Worth Dying For
- First edition (UK) cover
- Author: Tim Marshall
- Language: English
- Subject: Vexillology
- Genre: Non-fiction
- Published: 2016 (UK), 2017 (US)
- Publisher: Elliott & Thompson (UK), Simon & Schuster (US)
- Publication place: United Kingdom
- Pages: 297
- ISBN: 978-1-78396-303-4
- Website: UK, US

= Worth Dying For (Marshall book) =

2016 book on the study of flags by Tim Marshall

Worth Dying For: The Power and Politics of Flags is a 2016 book on vexillology (the study of flags) by British journalist and author Tim Marshall, published by Elliott & Thompson. It was published in the United States by Simon & Schuster in 2017 as A Flag Worth Dying For: The Power and Politics of National Symbols.

==Synopsis==
Marshall, a journalist who has worked in 25 countries over 40 years for the BBC and Sky News among others, writes in the book about flags and their role in history and identity.
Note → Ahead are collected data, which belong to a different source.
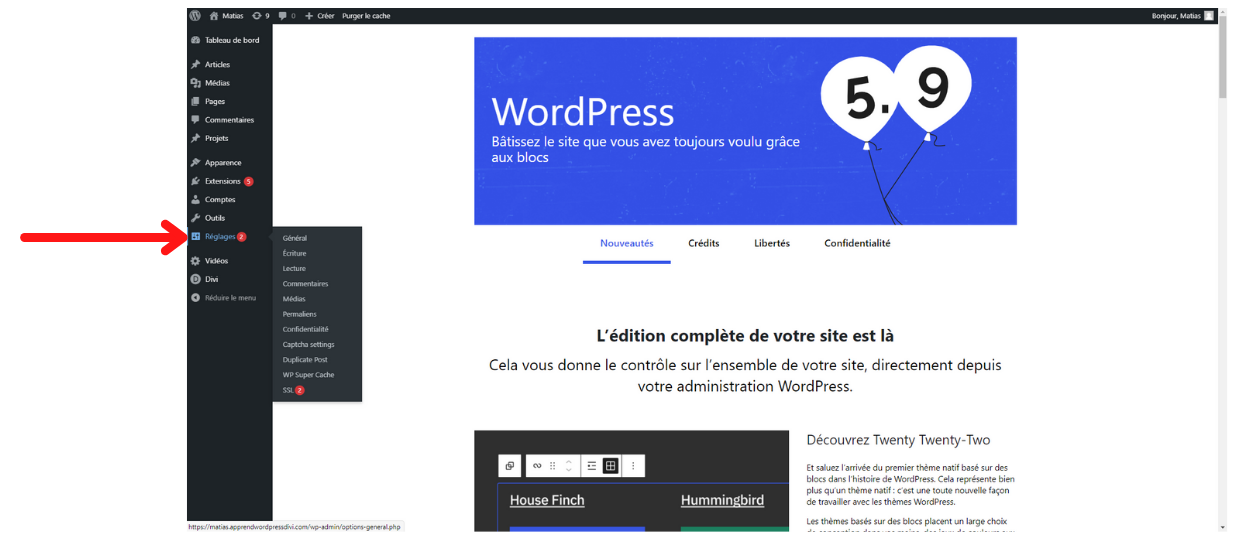
Task: Open the Créer new content dropdown
Action: click(x=320, y=16)
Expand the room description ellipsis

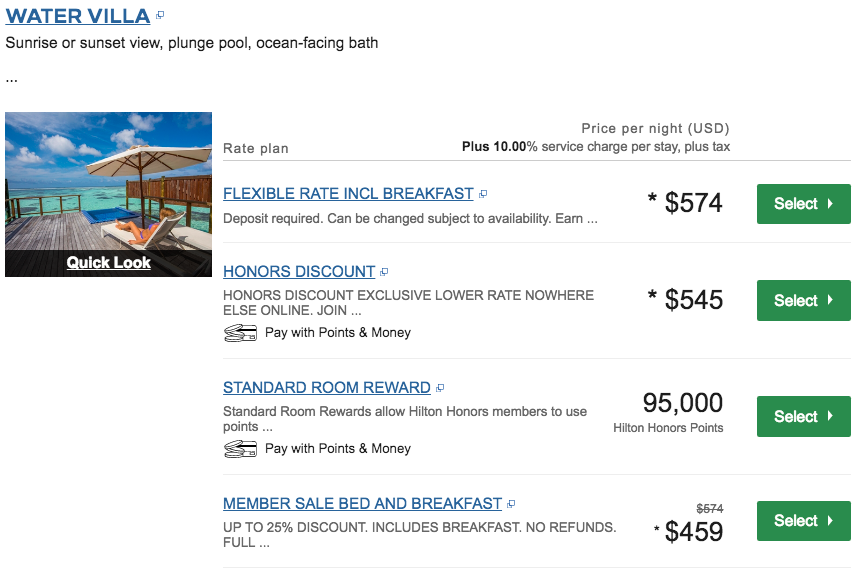[x=12, y=77]
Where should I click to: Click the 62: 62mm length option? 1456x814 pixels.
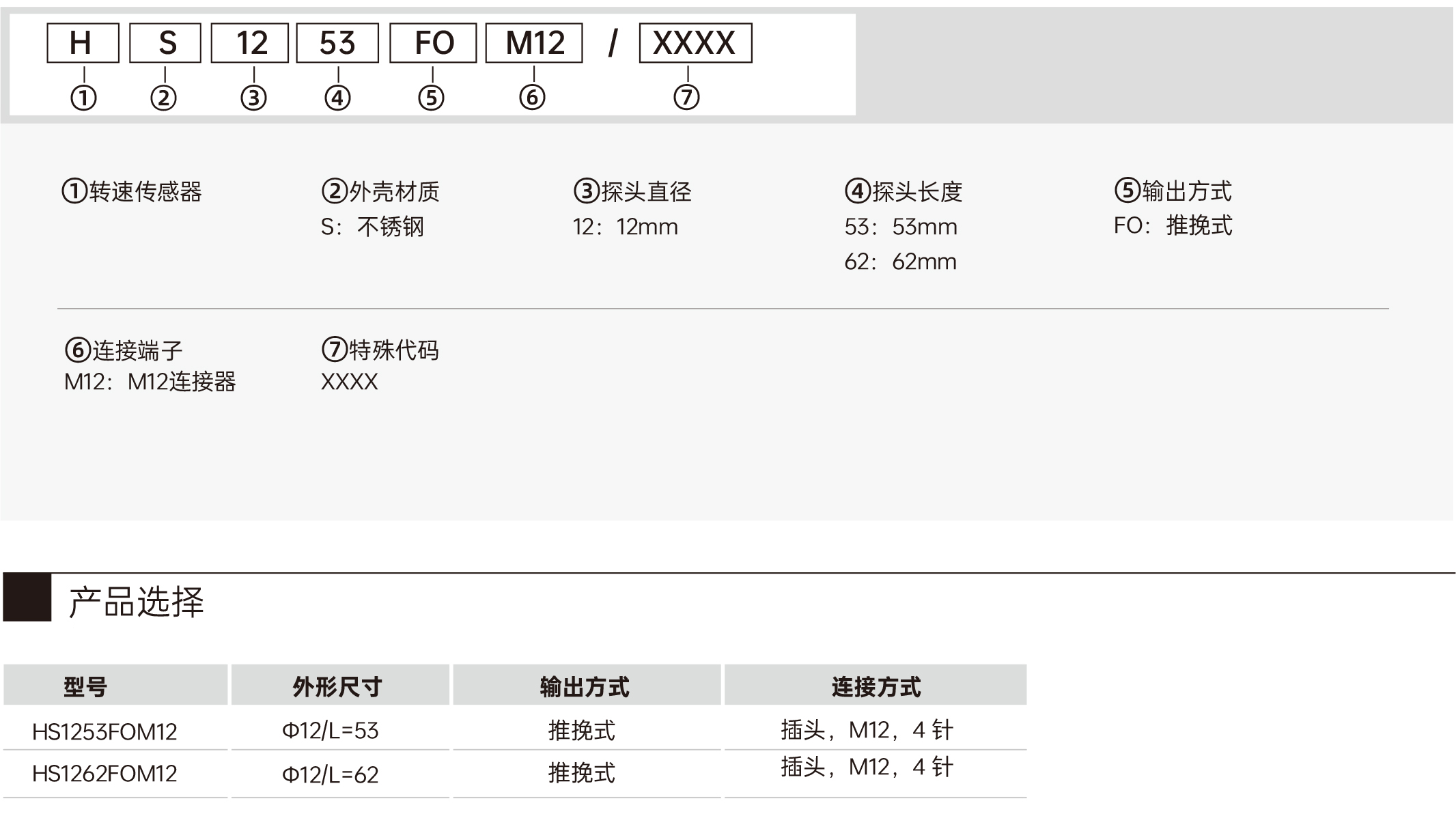(x=900, y=262)
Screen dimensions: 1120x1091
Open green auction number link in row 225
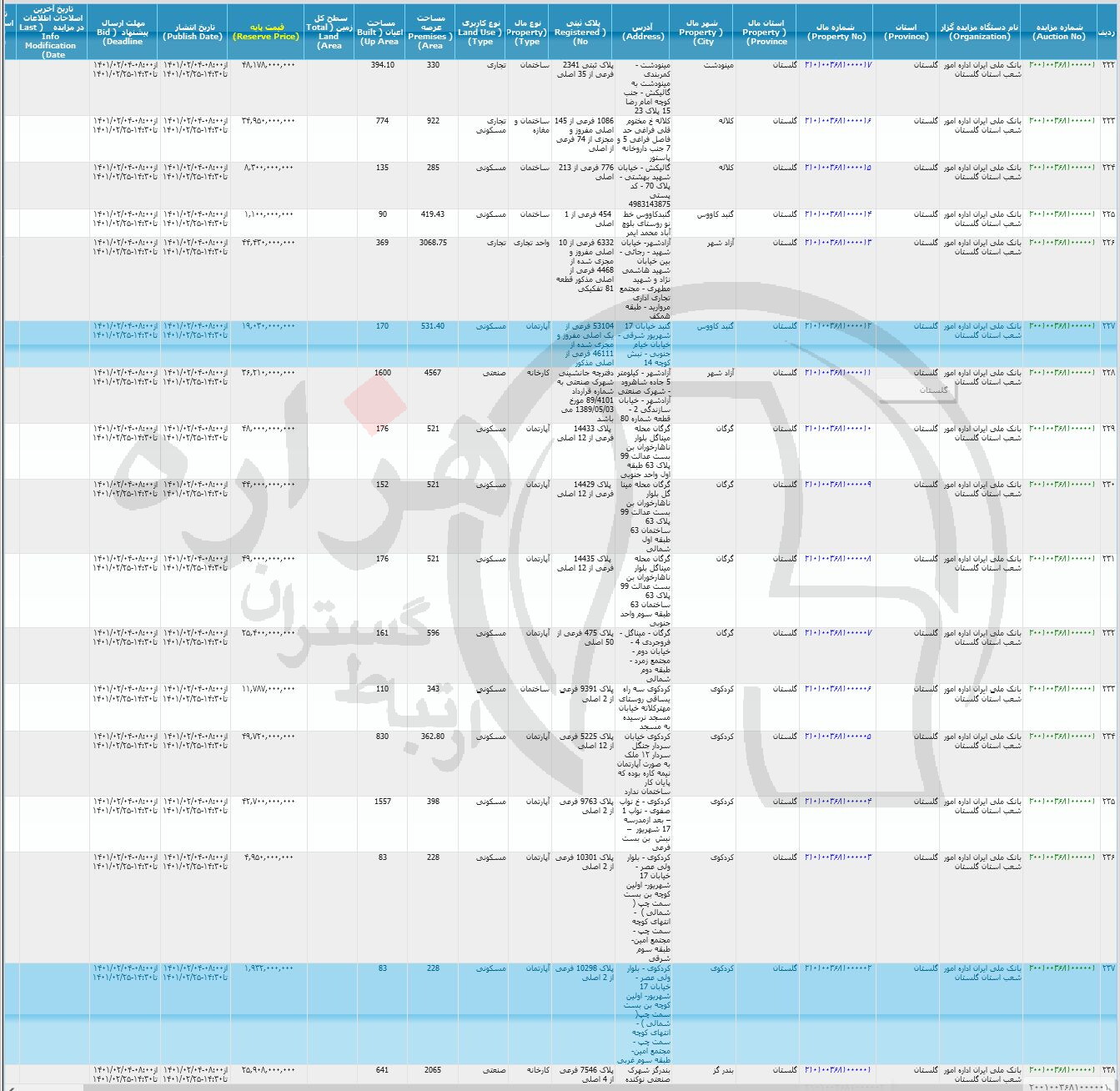pos(1062,214)
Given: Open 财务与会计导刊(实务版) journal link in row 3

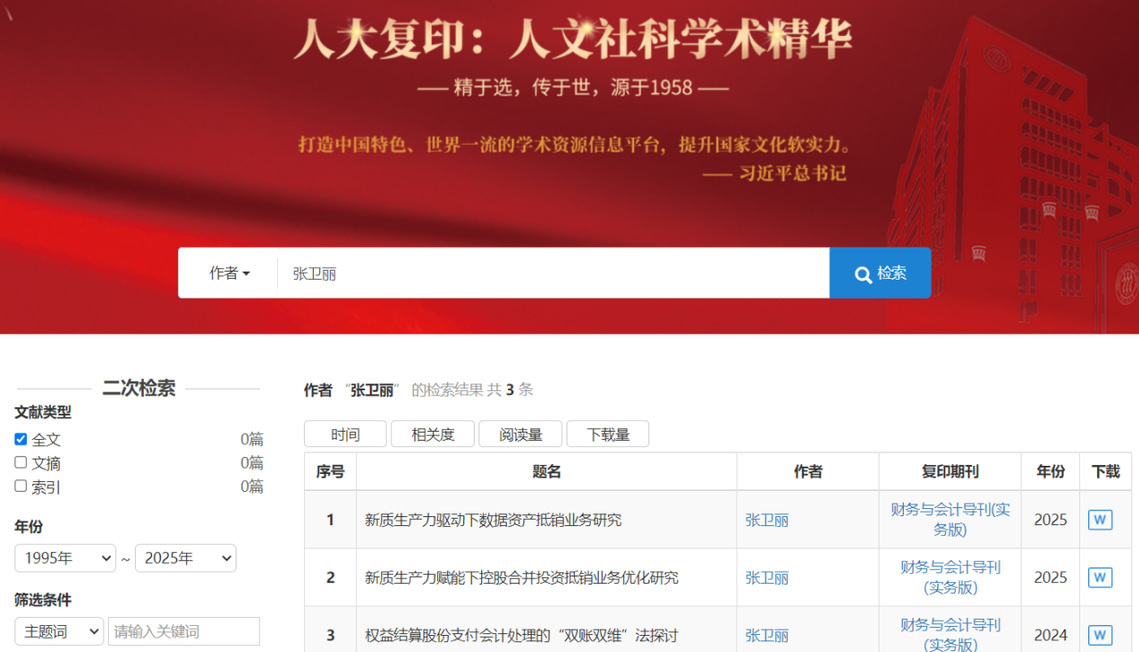Looking at the screenshot, I should 950,634.
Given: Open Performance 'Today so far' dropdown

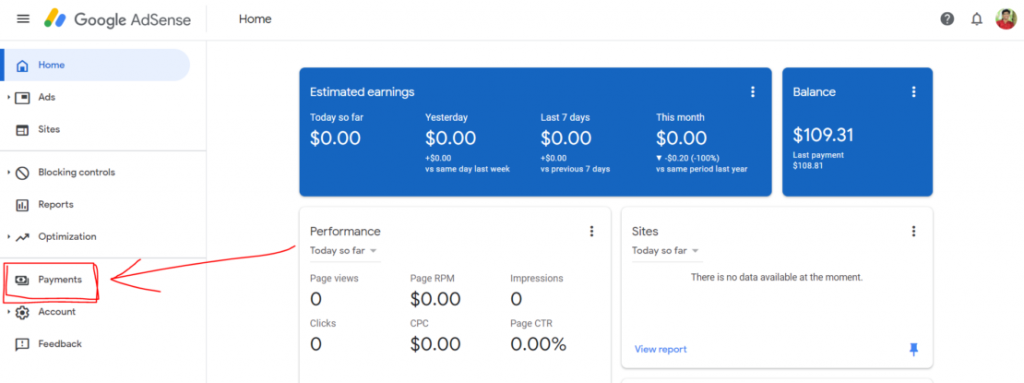Looking at the screenshot, I should [344, 251].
He details their history, including how the discovery and export of silk by China resulted in their popularisation around the world. Topics include the Confederate battle flag and its modern controversy, the use of the Union Jack by far-right groups and reclamation by British citizens of all ethnic groups, and the adoption of the current flag of South Africa after the end of apartheid. A final chapter includes non-state flags, such as the Jolly Roger, the flags of the Red Cross and Red Crescent Movement and racing's Chequered flag.

==Reception==
A review by Lawrence Joffe in The Jewish Chronicle praised Marshall for using his experience as an international journalist to animate a subject that "at first glance, [...] might seem dry".

Aaron Retica of The New York Times gave a mixed review, finding the book to be overreaching in some of its interpretations of flags, such as the Flag of Europe or that of the Islamic State. He criticised the inclusion of the flags of Israel, Iran and Turkey in the "Colours of Arabia" chapter, but found the book to offer a "surprising fact or six along the way", such as Gilbert Baker finding inspiration for the LGBT Rainbow flag from the United States Bicentennial.

Writing for The Washington Post, Moisés Naím found the book timely for what he considered to be an age of heightened nationalism. He criticised Marshall's approach as one of a hobbyist and not an analyst, in that he compiled facts about flags instead of interpreting their roles. In USA Today, Ray Locker concluded that the book was "fresh explanation of symbols we often take for granted, and a keen meditation on what flags mean to those who embrace or recoil from them". A review in The New Yorker called the book "Bristling with historical trivia and commentary on current events".